**What the task asks**: Rewrite all the records below with "thumbnail" changed to "preview image" and nothing else altered. Leave the pictures out of your answer.

--- START Extracted information ---

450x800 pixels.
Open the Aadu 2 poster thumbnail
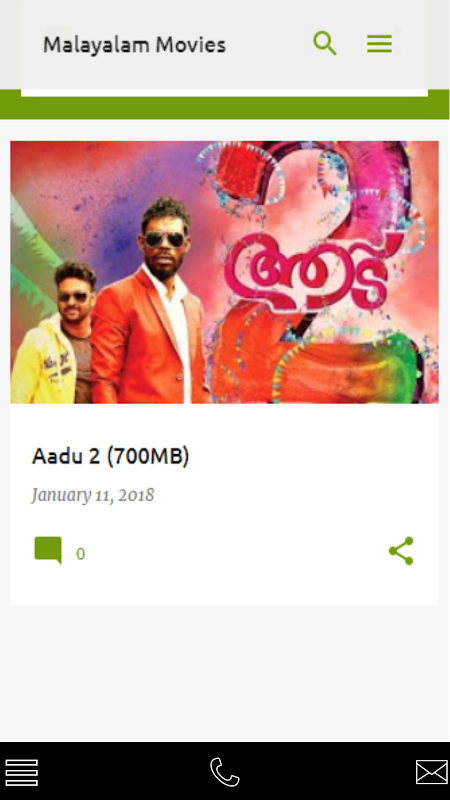pyautogui.click(x=224, y=272)
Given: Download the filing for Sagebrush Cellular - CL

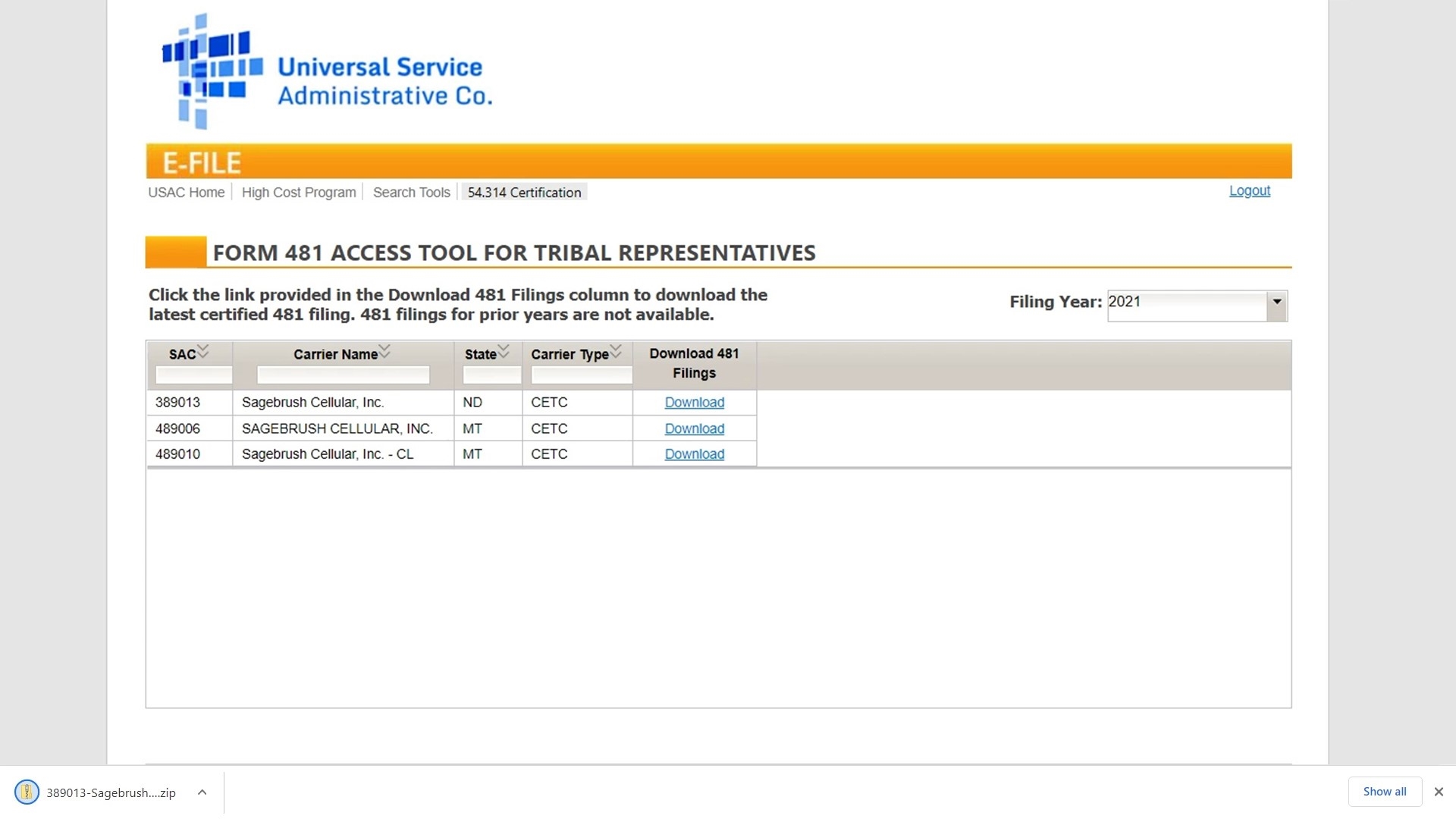Looking at the screenshot, I should pos(695,454).
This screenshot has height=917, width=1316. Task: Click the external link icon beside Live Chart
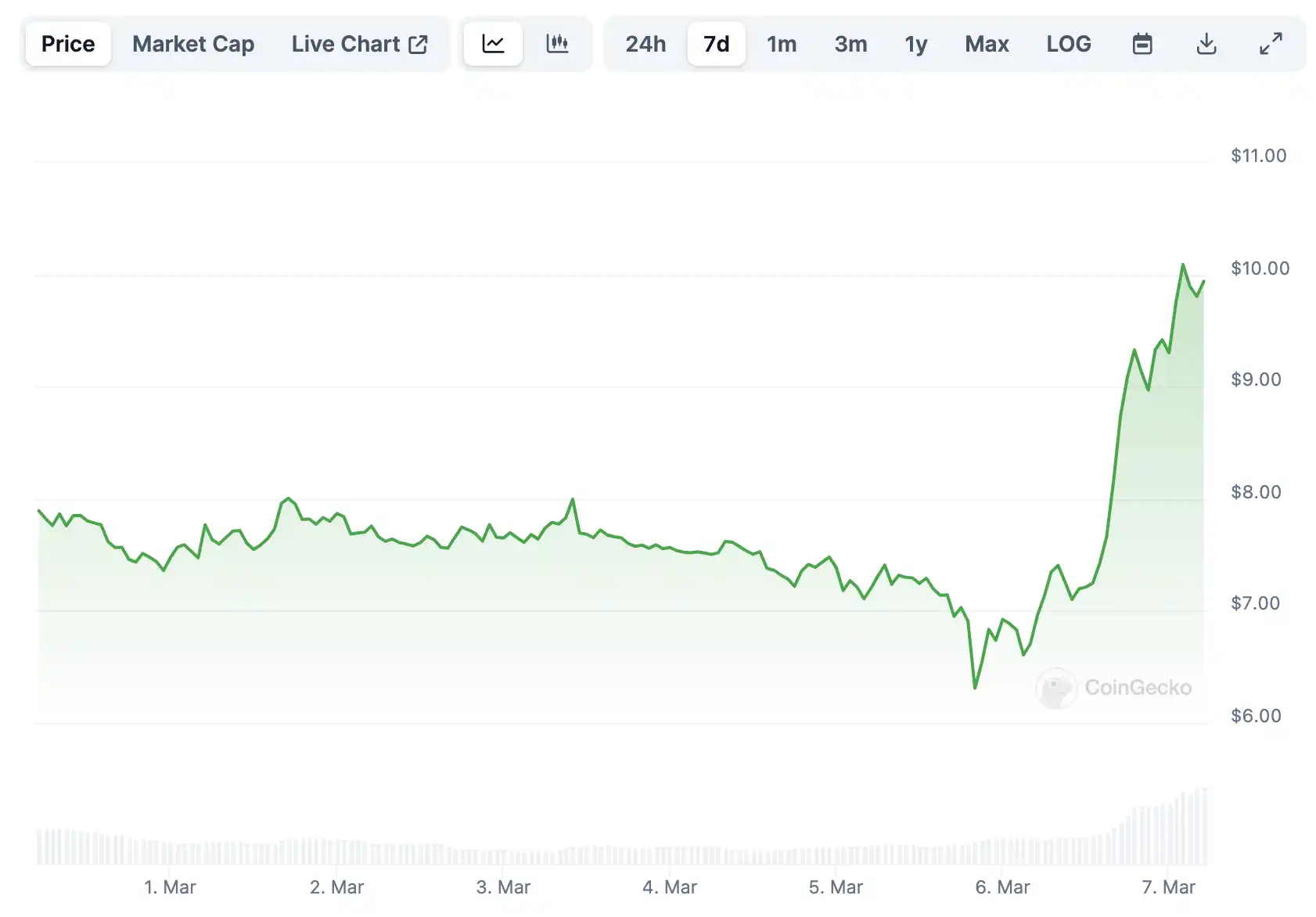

--- END Extracted information ---

**Answer in full**:
450x800 pixels.
Open the Aadu 2 poster preview image
pyautogui.click(x=224, y=272)
Given: Download the filing for Sagebrush Cellular - CL

Looking at the screenshot, I should pos(695,454).
This screenshot has height=917, width=1316. Task: Click the external link icon beside Live Chart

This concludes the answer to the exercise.